* What the task asks *
Extract every line of the data below that contains the word "under".

* Records for the task *
— Begin —
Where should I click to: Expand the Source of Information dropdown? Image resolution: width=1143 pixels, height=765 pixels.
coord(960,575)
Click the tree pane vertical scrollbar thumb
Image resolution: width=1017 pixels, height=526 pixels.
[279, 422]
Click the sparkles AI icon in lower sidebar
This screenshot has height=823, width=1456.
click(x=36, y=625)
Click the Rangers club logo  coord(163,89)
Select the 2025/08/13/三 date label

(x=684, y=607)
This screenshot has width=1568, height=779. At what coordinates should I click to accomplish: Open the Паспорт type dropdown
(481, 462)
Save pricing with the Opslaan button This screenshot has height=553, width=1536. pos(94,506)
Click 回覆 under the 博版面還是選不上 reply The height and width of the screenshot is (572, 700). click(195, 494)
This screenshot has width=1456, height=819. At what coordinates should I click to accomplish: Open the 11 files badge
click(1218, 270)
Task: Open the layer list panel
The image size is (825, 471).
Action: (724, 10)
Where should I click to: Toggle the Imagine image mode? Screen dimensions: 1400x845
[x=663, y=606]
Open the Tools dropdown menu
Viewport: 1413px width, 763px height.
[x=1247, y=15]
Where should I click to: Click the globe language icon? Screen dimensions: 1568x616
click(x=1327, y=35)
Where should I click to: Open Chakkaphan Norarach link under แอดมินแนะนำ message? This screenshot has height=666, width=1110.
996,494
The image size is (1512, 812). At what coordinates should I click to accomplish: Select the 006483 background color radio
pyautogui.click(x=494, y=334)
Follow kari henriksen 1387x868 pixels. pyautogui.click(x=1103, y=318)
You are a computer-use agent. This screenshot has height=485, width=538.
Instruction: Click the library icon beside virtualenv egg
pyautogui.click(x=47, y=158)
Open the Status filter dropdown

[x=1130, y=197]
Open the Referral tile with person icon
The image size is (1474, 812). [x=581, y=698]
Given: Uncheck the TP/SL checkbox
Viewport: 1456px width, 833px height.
— End —
* Final result *
Click 回覆 under the 博版面還是選不上 reply The height and width of the screenshot is (572, 700). click(195, 494)
Where should I click to: Open Chakkaphan Norarach link under แอดมินแนะนำ message? This screenshot has height=666, width=1110.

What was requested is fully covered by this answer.